In the musty, overheated Academy of American Poetry, Billy Collins is the wiseguy in the back row, throwing spitballs and cracking up his friends. His poetry, both thoughtful and hilarious, takes the starch out of writing workshops, pompous scribes, poetry readings, professional sons of the Ould Sod, and the ceaseless comparing of thee to a summer's day — all the trappings of mainstream verse that are so ripe for ridicule.

Yet Mr. Collins is about as mainstream as one can get. His collections are best-sellers (at least in the world of poetry), he appears on National Public Radio's "Prairie Home Companion," and he served as U.S. poet laureate from 2001 to 2003. His readings are usually mobbed.

Mr. Collins is, in short, a member of that peculiar species: the popular poet. As such, he is the target of grim colleagues who call him a lightweight.

"I'm the bicyclist they all hate," Mr. Collins said recently, "the guy with the yellow jacket." His poems utilize the old bait-and-switch, enticing with humor, then leading to insight. He skillfully fuses image with language, as in "Paris," when he writes of standing on a bridge "to watch the broad river undulating like a long-playing record under the needle of my eye."

In a telephone interview from his Somers, N.Y., home, Mr. Collins spoke about the challenge of being named poet laureate immediately before Sept.11 and about how lingerie can save a poetry reading gone bad.

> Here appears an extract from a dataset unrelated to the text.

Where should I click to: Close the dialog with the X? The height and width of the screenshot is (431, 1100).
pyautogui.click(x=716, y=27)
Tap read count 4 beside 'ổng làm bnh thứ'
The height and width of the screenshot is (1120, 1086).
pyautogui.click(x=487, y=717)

Q: What was your toughest audience?

A: On the anniversary of 9/11, I was asked to write a poem for the occasion. I did, and I read it before a joint session of Congress. I'll say there were various levels of attention. You get the complete range. There were a couple of senators who were in a state of poetic rapture, or else they were asleep. They had their eyes closed.

Q: When you're bombing at a poetry reading, which of your poems is a can't-miss secret weapon?

A: "Victoria's Secret," which is just about women's underwear. In college audiences everyone wakes up when they hear mention of lingerie.